:: WHAT NEEDS TO BE DONE ::
Where the line containing "This screenshot has width=673, height=491." appears in the records below, begin there and write out each line exactly until the last one, and nothing more.

:: DATA LISTING ::
##########
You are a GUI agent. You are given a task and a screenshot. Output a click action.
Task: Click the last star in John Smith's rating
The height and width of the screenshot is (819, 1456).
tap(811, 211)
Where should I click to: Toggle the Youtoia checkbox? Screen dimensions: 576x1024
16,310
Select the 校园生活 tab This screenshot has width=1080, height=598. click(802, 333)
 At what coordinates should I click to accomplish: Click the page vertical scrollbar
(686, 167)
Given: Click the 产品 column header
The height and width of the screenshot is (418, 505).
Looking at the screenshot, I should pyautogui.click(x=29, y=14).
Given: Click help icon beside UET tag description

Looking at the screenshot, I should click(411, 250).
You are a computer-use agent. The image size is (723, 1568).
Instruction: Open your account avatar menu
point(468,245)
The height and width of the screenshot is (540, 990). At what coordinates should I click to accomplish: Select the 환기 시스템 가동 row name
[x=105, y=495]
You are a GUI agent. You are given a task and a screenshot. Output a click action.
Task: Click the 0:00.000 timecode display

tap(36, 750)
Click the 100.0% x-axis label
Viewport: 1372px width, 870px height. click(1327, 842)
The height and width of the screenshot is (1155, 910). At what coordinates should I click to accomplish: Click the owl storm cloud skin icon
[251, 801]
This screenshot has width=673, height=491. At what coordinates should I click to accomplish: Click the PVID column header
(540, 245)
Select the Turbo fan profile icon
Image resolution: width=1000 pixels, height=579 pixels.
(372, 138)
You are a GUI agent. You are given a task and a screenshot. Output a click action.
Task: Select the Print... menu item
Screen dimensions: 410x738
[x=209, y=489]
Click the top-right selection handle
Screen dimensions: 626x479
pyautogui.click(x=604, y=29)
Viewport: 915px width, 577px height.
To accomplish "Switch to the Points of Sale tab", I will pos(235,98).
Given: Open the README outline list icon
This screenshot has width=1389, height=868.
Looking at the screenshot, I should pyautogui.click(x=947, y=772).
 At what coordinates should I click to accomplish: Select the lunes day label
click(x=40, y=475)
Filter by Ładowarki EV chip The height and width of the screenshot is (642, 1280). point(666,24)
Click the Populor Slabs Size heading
##########
:: REPLY TO THE TASK ::
This screenshot has width=673, height=491. At what coordinates should I click to accomplish: Click the PVID column header
(540, 245)
Select the Turbo fan profile icon
Image resolution: width=1000 pixels, height=579 pixels.
(372, 138)
You are a GUI agent. You are given a task and a screenshot. Output a click action.
Task: Select the Print... menu item
Screen dimensions: 410x738
[x=209, y=489]
Click the top-right selection handle
Screen dimensions: 626x479
pyautogui.click(x=604, y=29)
Viewport: 915px width, 577px height.
To accomplish "Switch to the Points of Sale tab", I will pos(235,98).
Given: Open the README outline list icon
This screenshot has width=1389, height=868.
Looking at the screenshot, I should pyautogui.click(x=947, y=772).
 At what coordinates should I click to accomplish: Select the lunes day label
click(x=40, y=475)
Filter by Ładowarki EV chip The height and width of the screenshot is (642, 1280). point(666,24)
Click the Populor Slabs Size heading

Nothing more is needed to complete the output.